The deceased, an elderly lady, had formerly been in affluent circumstances, but owing to a variety of causes over which she had no control she was compelled to accept outdoor relief from the parish of St. Pancras.
HER SISTER’S TESTIMONY
Mary Ann Lamming said the deceased was her sister, and they lived together at 8, Henry-street, Hampstead-road.
The deceased received half-a-crown per week and a loaf from the parish, out of which she paid her share of the rent, 1s. per week.
Occasionally she acted as a midwife, but for three weeks before her death, she had nothing to live upon but the parish allowance.
On Thursday she complained of faintness, and before a medical man arrived life was extinct.
Witness, in answer to a question, said 2s. a-week was not sufficient for one person to live upon for a week. She was a pew-opener and occasionally earned a trifle, which she shared with her sister.
THEY LIVED ON BREAD AND TEA
They did not often have meat, but lived principally upon bread and tea.
She was certain that the deceased did not have enough food.
HORROR OF THE WORKHOUSE
She evinced the greatest horror of the workhouse, and on one occasion she said she preferred starvation to the workhouse.
A juryman said it was a disgrace to England that people should be allowed to die of slow starvation on 2s. per week.
THE DOCTOR’S TESTIMONY
Dr. Walter Smith said he found but little food in the stomach, and the cause of death arose from congestion of the lungs, accelerated by the want of food.
A DISTRESSING CASE
The Coroner said this was a distressing case.
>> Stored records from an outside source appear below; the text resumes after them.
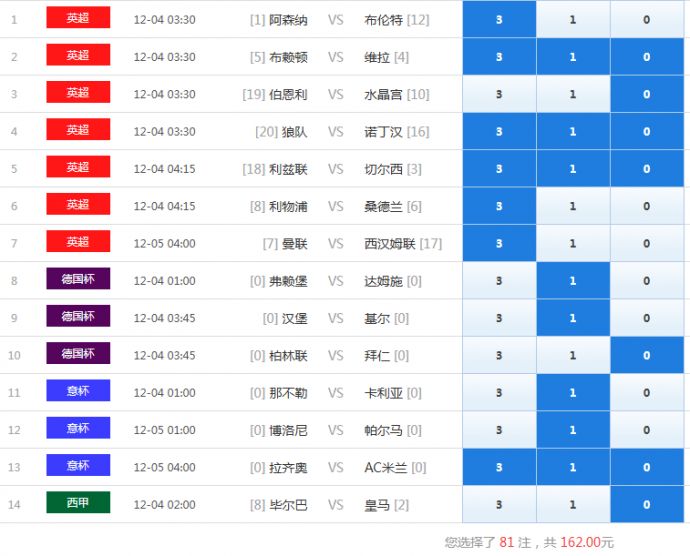
Task: Choose option 1 for 曼联 vs 西汉姆联
Action: point(573,244)
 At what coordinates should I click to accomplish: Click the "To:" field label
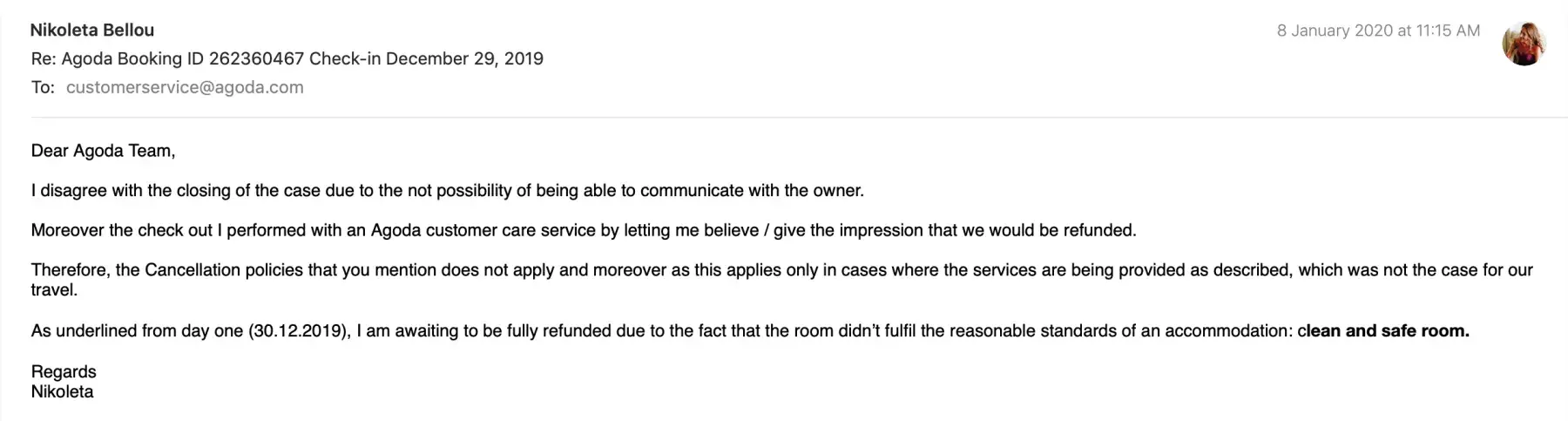tap(43, 87)
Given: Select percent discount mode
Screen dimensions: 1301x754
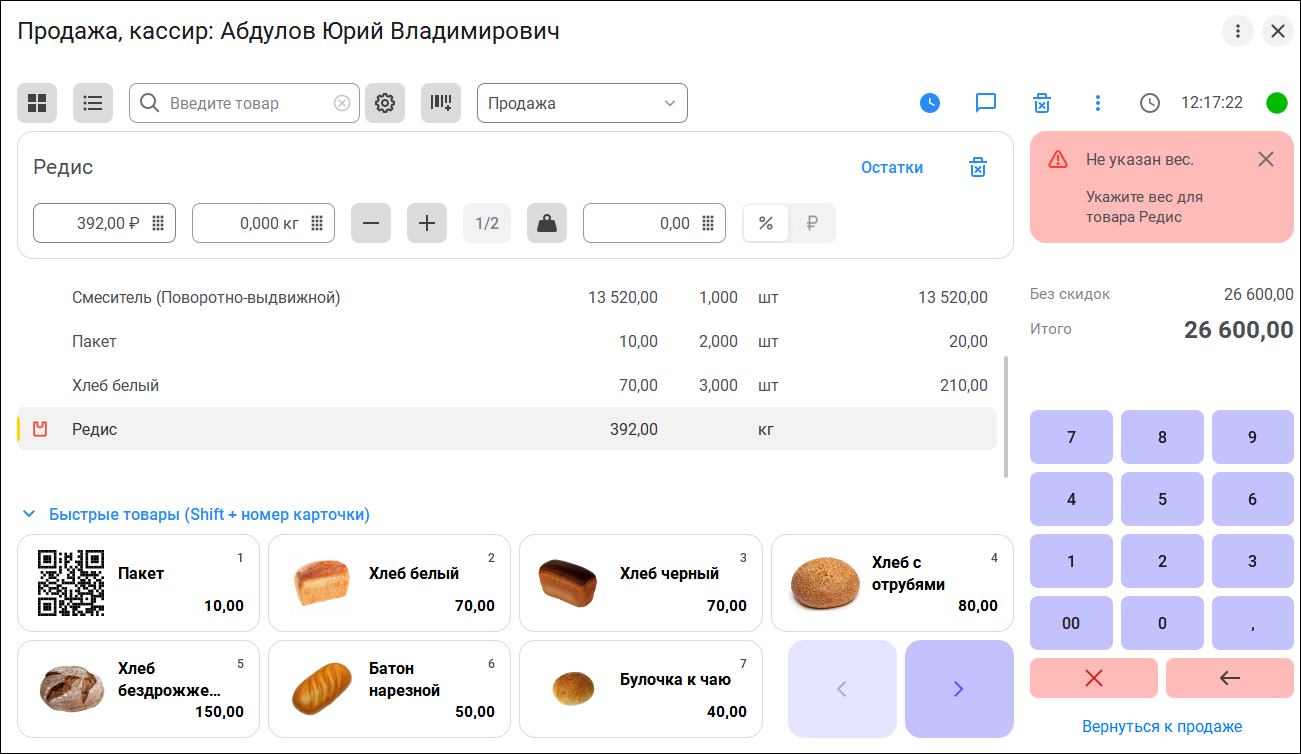Looking at the screenshot, I should (x=766, y=223).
Of course people could not be expected to live upon a dole of 2s. per week, but still if people had enough to eat they would never go into the workhouse. He was sorry to say that there were certain cases, of which this was one, where people would rather starve outside a workhouse in preference to having plenty within.
The jury returned a verdict of Death from congestion of the lungs, accelerated by the want of the necessaries of life.”